I accept that that is no more than a possible implication and must give way to
any indication to the contrary to be found in the language of the provision.
But the first disregard seems to me to reinforce rather than detract from that
implication. I read again the disregard. There must be disregarded:

(i)  The fact that the Lessees or their
predecessors in title or any persons claiming under or through them are or have
been in occupation of the premises.

The sublessees,
whose de facto possession Mr Smith contends should not be disregarded
but should be taken into account, are persons claiming under or through the
lessees or the lessees’ predecessors, in title and are in occupation of the
premises. The clear language of this disregard, given its natural meaning,
requires, in my opinion, that the valuation proceed on a vacant-possession
basis.

Mr Smith
supported his argument to the contrary by reference to cases dealing with the
somewhat comparable disregard to be found in section 34 of the Landlord and
Tenant Act 1954. But that disregard does not have the critical word ‘are’; it
is simply directed to disregarding the fact that the tenant has been in
occupation. So I do not find the section 34 cases of assistance.

Nor do I find
of assistance the other authority referred to in this connection, Scottish
& Newcastle Breweries plc
v Sir Richard Sutton’s Settled Estates*,
a decision of Judge Paul Baker QC, where again the disregard related to past
occupation on the part of the lessee and did not refer, as the present
disregard does, to current occupation of the occupying subtenant.

*Editor’s
note: Reported at [1985] 2 EGLR 130.

Accordingly,
in my judgment, Mr Reynolds is justified in seeking to incorporate in his
proposed declaration a provision to the effect that the valuation is to proceed
on a vacant-possession footing. That is, however, subject to this limitation —
if it is correct to call it a limitation.
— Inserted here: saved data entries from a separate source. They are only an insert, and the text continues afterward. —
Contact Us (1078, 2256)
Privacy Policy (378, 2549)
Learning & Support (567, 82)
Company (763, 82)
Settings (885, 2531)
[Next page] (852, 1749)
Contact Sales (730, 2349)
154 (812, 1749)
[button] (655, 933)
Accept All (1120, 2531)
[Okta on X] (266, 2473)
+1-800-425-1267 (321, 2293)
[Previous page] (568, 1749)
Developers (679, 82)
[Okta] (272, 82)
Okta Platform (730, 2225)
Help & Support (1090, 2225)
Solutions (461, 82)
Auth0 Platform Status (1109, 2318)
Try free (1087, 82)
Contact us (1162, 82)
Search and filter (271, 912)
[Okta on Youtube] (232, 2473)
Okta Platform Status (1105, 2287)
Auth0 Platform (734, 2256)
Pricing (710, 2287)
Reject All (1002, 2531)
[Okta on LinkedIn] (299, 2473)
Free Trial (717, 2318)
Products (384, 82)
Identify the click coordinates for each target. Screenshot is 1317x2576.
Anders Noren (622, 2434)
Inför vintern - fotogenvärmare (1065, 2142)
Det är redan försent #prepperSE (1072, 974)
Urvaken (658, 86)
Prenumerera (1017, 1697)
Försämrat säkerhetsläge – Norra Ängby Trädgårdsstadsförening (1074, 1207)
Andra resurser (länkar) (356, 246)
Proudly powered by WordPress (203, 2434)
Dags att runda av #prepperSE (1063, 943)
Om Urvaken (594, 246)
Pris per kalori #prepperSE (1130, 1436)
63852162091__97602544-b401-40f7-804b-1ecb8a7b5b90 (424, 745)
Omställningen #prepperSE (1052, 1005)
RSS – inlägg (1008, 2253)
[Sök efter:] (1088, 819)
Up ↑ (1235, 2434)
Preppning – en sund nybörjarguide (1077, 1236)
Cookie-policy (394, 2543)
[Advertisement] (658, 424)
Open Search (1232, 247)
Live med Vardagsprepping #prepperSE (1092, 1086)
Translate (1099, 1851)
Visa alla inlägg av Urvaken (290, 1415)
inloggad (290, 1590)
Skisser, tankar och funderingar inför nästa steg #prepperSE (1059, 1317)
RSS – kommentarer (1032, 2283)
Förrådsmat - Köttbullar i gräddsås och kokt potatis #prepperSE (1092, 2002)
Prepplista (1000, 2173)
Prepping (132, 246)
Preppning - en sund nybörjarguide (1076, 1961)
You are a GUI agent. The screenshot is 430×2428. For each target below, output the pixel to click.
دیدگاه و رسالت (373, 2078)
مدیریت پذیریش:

As I have already said, and repeat,
the valuation should proceed on the footing that the rent reserved under this
headlease is an investment rent and is not to proceed on the footing that that
lessee would be willing to pay a rent for occupation of the premises itself.

The investment
approach means, in my judgment, necessarily that the valuer must consider the
occupancy rent that could be obtained from the premises, whether as a whole —
if somebody could be found who wanted to take the premises as a whole, which
seems to me extremely unlikely, although it is in the end, I think, a valuation
matter — or in individual units, either as at present organised or in some
other reasonable organisation of them. The total occupation rent will then form
the basic guide to the rent that an investment lessee would be willing to pay
for the premises as a whole.

I am not
entirely clear whether the declaration, as drafted by Mr Reynolds and
incorporated into the originating summons, produces that result. The reference
is to ‘the letting as a whole, with vacant possession’. For the reasons I have
explained, I agree with the reference to vacant possession. The reference to
letting as a whole is correct, in my view, provided it is understood that the
letting as a whole is to a lessee who is taking it for investment purposes, and
that the basis for calculation of the rent for the letting as a whole must be
the occupancy rents for the units in which the premises could reasonably be let
for occupation.

I am willing
to make a declaration in order to give effect to the conclusions that I have
expressed, and I will hear counsel on whether there is any amendment to the
proposed declaration in order to do that.